> _Work item_: Every line below needs to be printed again exactly, without any of its pictures.

Extracted data START

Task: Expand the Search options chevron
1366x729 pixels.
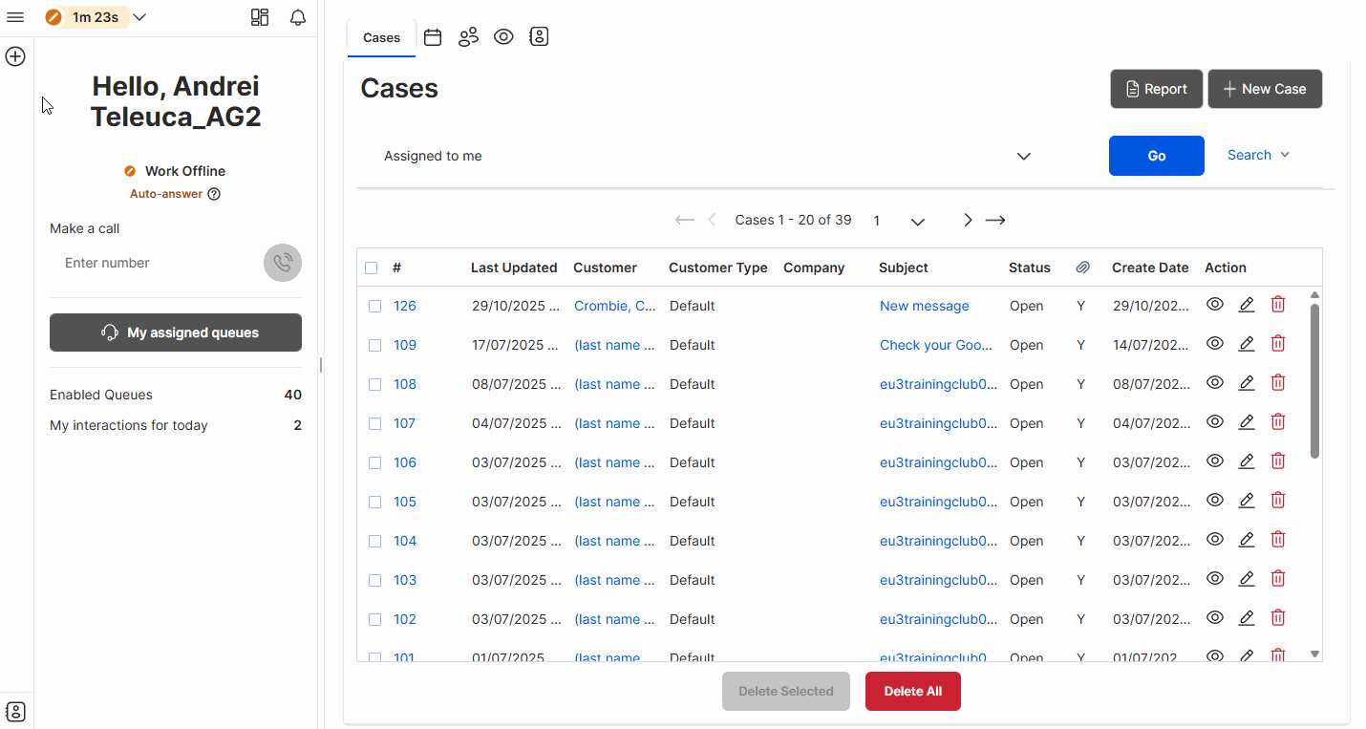Action: 1285,155
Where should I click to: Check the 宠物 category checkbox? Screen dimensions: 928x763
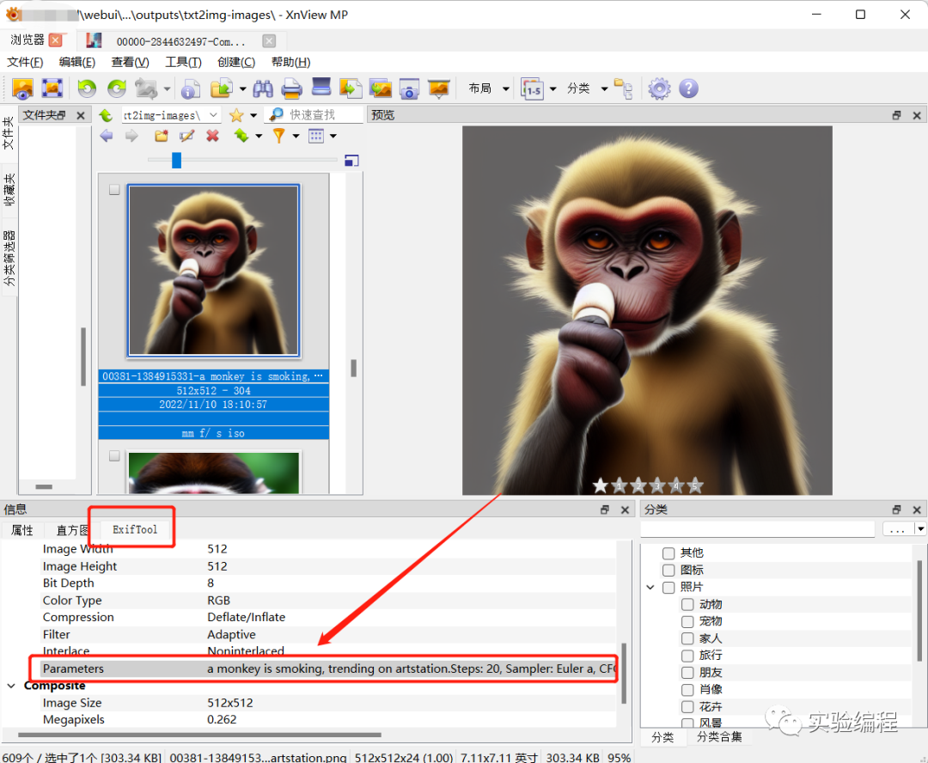(687, 621)
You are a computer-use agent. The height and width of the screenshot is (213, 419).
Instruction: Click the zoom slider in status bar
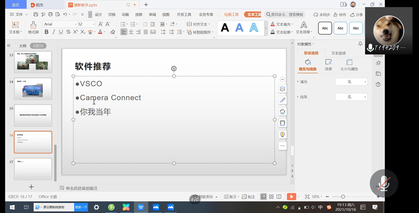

Extracted data END

> _Exercise solution_:
Task: Expand the Search options chevron
1366x729 pixels.
Action: 1285,155
Where should I click to: Check the 宠物 category checkbox? Screen dimensions: 928x763
(687, 621)
You are a computer-use agent. The height and width of the screenshot is (213, 419).
Instruction: Click the zoom slider in status bar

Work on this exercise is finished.